While the expected end of governing AK Party is getting closer and closer – the Constitutional Court will start discussing the closure case against the party on July 28 – the party’s leaders on the international scene act like it’s business as usual. Well, what else can they do? Very carefully, a tiny little beginning has been made in trying to restore ties with neighbouring Armenia, and recently Prime Minister Erdogan visited the capital of Turkey’s other neighbour with which relations are not too good (Baghdad), and slowly slowly talks are beginning to find a solution to divided Cyprus. Behind the scenes, Turkish diplomats contribute to finding a solution to international tensions over Syria, Iran, and Israel and the Palestinian Territories. And meanwhile, the minister of foreign affairs tries to get Turkey a seat on the UN Security Council.
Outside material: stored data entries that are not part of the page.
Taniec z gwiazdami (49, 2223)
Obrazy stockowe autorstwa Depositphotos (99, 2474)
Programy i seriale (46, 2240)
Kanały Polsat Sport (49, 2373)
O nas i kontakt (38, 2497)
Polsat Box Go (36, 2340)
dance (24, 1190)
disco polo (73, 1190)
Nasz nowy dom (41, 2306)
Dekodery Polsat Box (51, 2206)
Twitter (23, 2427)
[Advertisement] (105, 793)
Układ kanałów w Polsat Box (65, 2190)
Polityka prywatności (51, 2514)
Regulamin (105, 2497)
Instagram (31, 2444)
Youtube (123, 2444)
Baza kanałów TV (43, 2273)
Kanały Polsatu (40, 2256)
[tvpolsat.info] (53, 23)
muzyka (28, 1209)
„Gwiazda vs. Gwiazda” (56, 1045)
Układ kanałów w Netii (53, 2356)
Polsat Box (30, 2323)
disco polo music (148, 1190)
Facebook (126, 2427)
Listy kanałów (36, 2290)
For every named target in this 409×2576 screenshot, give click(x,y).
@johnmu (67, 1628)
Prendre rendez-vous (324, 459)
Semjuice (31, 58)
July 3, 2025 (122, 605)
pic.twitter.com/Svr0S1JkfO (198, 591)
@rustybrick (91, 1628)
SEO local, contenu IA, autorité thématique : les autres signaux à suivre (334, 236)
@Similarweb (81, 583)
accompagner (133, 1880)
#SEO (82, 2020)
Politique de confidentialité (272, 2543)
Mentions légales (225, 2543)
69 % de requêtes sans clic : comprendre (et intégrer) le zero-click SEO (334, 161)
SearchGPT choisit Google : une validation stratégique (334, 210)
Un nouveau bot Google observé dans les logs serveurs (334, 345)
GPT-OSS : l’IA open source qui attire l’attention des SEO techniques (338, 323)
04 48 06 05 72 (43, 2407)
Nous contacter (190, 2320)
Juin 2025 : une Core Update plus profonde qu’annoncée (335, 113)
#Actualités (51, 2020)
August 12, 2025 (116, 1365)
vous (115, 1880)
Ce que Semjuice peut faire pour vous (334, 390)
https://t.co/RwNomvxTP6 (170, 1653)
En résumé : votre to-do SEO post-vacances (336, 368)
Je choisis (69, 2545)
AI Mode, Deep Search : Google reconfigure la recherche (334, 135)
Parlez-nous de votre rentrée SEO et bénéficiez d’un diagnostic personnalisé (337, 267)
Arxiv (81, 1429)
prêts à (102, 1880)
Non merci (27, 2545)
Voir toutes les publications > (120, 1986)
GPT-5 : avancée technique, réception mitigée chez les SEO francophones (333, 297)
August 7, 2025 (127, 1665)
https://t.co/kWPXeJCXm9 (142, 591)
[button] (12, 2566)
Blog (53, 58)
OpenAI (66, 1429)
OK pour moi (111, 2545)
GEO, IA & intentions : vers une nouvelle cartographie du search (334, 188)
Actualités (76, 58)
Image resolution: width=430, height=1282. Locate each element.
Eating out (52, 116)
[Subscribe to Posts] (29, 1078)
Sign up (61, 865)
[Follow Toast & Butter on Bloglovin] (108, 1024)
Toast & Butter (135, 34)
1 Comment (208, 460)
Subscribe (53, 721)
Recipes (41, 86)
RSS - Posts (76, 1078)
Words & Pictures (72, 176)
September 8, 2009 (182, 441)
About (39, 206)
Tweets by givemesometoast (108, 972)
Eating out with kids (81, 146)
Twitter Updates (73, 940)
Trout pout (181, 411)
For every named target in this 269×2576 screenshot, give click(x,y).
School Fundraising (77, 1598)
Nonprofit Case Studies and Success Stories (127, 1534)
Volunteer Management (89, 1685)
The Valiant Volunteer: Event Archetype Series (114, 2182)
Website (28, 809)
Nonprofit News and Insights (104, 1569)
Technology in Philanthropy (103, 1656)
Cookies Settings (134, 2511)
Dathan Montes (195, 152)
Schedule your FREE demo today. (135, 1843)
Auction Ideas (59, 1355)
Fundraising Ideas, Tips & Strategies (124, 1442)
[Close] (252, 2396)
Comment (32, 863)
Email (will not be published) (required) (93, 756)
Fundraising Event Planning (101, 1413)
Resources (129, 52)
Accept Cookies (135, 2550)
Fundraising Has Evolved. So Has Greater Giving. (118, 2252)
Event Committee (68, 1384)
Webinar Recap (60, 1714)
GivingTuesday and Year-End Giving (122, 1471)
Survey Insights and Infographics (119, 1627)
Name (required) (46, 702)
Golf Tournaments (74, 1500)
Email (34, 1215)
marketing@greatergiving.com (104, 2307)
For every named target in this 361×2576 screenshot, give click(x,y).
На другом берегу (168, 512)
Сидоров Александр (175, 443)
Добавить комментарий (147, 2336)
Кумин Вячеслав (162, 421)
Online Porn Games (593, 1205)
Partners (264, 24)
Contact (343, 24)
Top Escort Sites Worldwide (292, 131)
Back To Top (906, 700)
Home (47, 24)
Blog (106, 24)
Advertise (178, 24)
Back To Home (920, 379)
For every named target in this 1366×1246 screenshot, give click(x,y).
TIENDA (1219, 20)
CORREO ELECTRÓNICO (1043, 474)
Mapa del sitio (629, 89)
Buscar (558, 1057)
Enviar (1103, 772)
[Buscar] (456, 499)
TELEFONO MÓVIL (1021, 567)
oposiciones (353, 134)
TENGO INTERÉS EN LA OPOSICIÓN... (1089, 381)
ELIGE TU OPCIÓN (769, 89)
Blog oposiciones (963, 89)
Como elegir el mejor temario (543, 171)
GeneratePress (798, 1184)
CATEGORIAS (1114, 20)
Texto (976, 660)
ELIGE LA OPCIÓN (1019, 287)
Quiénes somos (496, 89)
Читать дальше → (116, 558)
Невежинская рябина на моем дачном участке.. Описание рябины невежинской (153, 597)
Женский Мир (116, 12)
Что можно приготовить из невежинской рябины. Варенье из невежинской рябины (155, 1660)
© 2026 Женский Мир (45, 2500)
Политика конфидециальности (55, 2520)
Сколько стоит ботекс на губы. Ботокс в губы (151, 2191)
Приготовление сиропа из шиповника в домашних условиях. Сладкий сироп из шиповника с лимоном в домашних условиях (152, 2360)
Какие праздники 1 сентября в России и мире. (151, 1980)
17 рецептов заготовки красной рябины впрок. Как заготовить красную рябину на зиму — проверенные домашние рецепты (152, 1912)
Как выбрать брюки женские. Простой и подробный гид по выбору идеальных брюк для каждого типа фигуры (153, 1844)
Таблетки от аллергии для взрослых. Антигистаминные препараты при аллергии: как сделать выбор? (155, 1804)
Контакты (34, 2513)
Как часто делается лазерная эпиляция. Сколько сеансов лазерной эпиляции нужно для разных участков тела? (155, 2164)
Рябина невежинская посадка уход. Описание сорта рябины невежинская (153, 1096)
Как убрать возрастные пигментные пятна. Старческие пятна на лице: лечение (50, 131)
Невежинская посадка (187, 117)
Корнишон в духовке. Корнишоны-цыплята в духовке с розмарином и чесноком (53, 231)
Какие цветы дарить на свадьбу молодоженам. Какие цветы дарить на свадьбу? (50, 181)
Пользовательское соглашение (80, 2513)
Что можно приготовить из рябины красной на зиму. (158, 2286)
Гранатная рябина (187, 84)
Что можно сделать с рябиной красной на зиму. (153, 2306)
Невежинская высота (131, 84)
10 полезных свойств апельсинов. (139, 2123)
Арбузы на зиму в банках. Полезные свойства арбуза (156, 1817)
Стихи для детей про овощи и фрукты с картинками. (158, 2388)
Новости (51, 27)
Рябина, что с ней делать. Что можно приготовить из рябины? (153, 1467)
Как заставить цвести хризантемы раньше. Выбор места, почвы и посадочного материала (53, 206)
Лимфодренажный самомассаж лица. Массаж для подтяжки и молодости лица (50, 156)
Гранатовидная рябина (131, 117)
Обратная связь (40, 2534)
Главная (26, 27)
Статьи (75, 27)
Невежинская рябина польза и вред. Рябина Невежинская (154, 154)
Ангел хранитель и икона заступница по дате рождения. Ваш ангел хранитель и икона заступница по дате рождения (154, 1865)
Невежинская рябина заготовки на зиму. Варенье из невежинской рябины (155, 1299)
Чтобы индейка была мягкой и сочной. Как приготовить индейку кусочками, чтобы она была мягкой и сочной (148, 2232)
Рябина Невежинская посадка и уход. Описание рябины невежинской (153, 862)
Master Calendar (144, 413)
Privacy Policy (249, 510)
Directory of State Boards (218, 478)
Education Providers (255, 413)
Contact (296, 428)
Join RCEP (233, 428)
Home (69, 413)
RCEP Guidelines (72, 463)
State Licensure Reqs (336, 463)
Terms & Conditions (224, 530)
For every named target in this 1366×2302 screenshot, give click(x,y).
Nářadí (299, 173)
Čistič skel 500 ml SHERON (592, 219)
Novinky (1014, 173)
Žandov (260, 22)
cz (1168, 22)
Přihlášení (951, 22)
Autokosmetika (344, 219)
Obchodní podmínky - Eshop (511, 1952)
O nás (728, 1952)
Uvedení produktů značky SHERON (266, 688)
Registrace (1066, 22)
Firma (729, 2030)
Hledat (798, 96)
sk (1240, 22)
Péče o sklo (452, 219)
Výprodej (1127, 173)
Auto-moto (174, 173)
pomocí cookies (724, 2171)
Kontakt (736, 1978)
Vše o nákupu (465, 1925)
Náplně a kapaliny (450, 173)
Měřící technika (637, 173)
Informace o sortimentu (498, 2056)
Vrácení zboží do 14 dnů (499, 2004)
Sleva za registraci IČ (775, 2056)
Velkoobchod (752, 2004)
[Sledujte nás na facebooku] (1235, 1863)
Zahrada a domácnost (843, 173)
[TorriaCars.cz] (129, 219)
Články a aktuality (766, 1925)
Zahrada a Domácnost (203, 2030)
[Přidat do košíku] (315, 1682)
If Erdogan goes on like this, as Turkish diplomats whsipered this week on their annual meeting in Ankara, Erdogan might be a candidate for a Nobel Peace Prize later this year.
Now whether you think that’s hilarious or not, the fact is that Erdogan’s hands are tied domestically, so he can use some extra international prestige. That would be unlikely to prevent his party being closed down, but would maybe add international prestige to him and his party and a close of AKP would raise mroe international indignation. And that would of course also have benefits domestically – if the AKP is closed, they could rise again with another name and attract some of their predecessor’s prestige. A weird and complicated game, that’s what it is. A game that has so far resulted in talks being held between Turkey and Armenia, Turkey and (indirectly) the government in northern Iraq, and between Turkish and Greek Cypriots. Whatever political game is behind all of this, (a matter on which, of course, I can only speculate), optimistic girl that I am, I think: who knows, this might lead to a bit more peace in the world, and that, dear reader, has never hurt anybody.